Don't know what day is Steak & BJ, but I can confirm that I have had a lot of steak over the past few weeks lol. That is a .500 batting average


----------



## thenub (Oct 3, 2014)

I had a great peanut butter sandwich and fap day. 


Sent from my iPhone using Tapatalk


----------



## EllisRedding (Apr 10, 2015)

FeministInPink said:


> We had already established that we weren't going to do anything special for V-Day, because we agree that it's a stupid holiday.


I like the way you think FIP :smthumbup:


----------



## Taxman (Dec 21, 2016)

Was that yesterday? 
Damn, I forgot to have steak.


----------



## FeministInPink (Sep 13, 2012)

EllisRedding said:


> I like the way you think FIP :smthumbup:


It's lame. Why do you need a special day to show your partner that you love them?
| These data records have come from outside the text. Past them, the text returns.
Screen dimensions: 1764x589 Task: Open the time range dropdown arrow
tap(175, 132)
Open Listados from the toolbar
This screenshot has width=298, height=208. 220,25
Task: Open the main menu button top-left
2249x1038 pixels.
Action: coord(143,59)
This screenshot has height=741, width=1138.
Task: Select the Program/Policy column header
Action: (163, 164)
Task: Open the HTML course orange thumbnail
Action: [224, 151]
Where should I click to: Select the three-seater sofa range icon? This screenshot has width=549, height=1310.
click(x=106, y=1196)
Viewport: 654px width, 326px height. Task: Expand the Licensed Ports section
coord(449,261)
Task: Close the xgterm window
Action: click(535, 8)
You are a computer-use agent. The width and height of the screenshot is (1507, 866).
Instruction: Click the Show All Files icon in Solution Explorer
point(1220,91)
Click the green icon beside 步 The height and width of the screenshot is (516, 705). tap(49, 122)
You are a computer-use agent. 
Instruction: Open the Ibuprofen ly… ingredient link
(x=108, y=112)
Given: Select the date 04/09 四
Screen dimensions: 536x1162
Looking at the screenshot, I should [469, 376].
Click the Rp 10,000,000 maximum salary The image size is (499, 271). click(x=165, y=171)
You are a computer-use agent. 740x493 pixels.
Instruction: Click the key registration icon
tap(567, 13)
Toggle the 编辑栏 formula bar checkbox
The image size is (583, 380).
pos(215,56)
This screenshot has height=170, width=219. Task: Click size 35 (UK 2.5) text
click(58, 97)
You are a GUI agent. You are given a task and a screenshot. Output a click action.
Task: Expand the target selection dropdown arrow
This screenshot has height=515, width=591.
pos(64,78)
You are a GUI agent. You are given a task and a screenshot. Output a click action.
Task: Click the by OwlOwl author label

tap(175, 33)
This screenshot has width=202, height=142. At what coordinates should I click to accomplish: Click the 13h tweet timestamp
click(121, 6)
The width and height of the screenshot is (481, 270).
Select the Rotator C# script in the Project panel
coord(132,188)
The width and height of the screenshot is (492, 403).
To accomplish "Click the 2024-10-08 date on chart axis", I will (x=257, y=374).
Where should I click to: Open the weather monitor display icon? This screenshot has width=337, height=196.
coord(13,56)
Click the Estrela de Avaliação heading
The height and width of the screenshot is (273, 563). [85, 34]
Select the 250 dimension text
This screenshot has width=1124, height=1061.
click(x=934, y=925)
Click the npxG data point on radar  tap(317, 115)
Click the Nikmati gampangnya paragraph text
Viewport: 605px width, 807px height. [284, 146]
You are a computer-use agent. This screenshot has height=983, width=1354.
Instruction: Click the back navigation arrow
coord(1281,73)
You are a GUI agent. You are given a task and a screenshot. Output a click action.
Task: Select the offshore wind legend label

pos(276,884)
If you have a good relationship, you should know (and they will show you) that they love you every day. Real Estate said, "Every day with me is Valentine's Day, baby!" and I told him he was a dork, lol. But seriously, he doesn't need a special reason to go out to a nice dinner, we just go out if we want to go out. (V-Day restaurant specials are a rip-off anyway, and the service is always awful.) And I wouldn't say that he treats every day like V-Day, but he is consistently kind, caring, sweet, and affectionate on a daily basis... and that's way better.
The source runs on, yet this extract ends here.